Pueden ser alternativas atractivas al azúcar, porque prácticamente no añaden calorías a la dieta. Además, solo necesitas una fracción de edulcorante artificial en comparación con la cantidad de azúcar que normalmente usarías para endulzar.
Aprobado por la FDA
Existen cinco edulcorantes artificiales que han sido evaluados y aprobados por la U.S. Food and Drug Administration (FDA):
- Acesulfame – K (potasio)
- Aspartamo
- Sacarina
- Sucralosa
- Neotame
Estos edulcorantes son usados por compañías alimenticias para hacer bebidas dietéticas, alimentos horneados, postres congelados, caramelos, yogurt light y goma de mascar. Usted puede comprarlos para ponerlos en su mesa. Los puede agregar en el café, té o espolvorearlos por encima de la fruta. Algunos están también disponibles en versiones ‘granulados’, los cuales pueden ser usados para cocinar y hornear.
¿Cómo nos afecta el exceso de azúcar?
Los azúcares aportan a la dieta unas 4 kilocalorías por gramo consumido y nada de vitaminas ni minerales.
Su ciclo en nuestro organismo es veloz, ya que se trata de carbohidratos simples y su consumo en exceso tiene efectos nocivos sobre el organismo, como el incremento en la tendencia a las caries y en la propensión a la diabetes.
Especialmente en los niños y adolescentes, su ingesta descontrolada puede acarrear problemas metabólicos.
Por otro lado, el exceso de estas moléculas, ricas en energía química, se almacena en el cuerpo, generando así el aumento de la grasa corporal.

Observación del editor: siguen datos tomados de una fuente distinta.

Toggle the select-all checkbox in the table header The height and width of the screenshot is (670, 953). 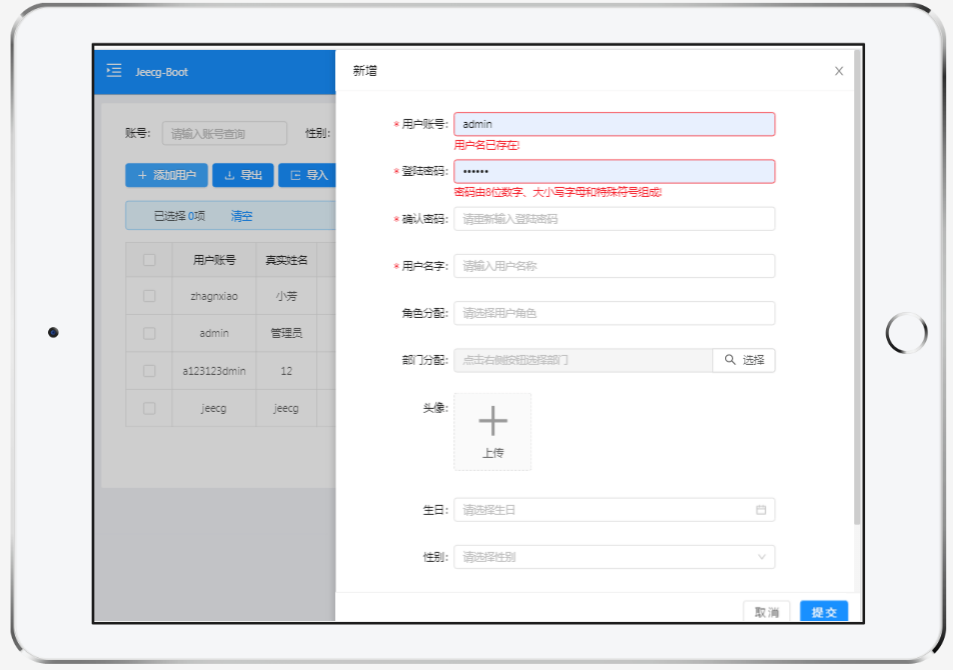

El exceso de azúcar conduce a enfermedades crónicas y degenerativas como Hipertensión Arterial, hígado graso y Alzheimer.
La principal causa de diabetes mellitus es el consumo de bebidas carbonatadas y bebidas energéticas.
Aumento de peso: nuestro cuerpo absorbe rápidamente estos azúcares y los almacena en forma de grasa, al mismo tiempo predispone a la obesidad y desarrollar enfermedades cardiovasculares.
Malnutrición: son calorías vacías, por lo tanto, no alimentan. Puedes estar en sobrepeso y aún así carecer de los nutrientes y minerales necesarios.
El exceso de azúcar también predispone a la aparición temprana de arrugas y acné. Otro aspecto y tal vez el menos nocivo es la aparición de caries.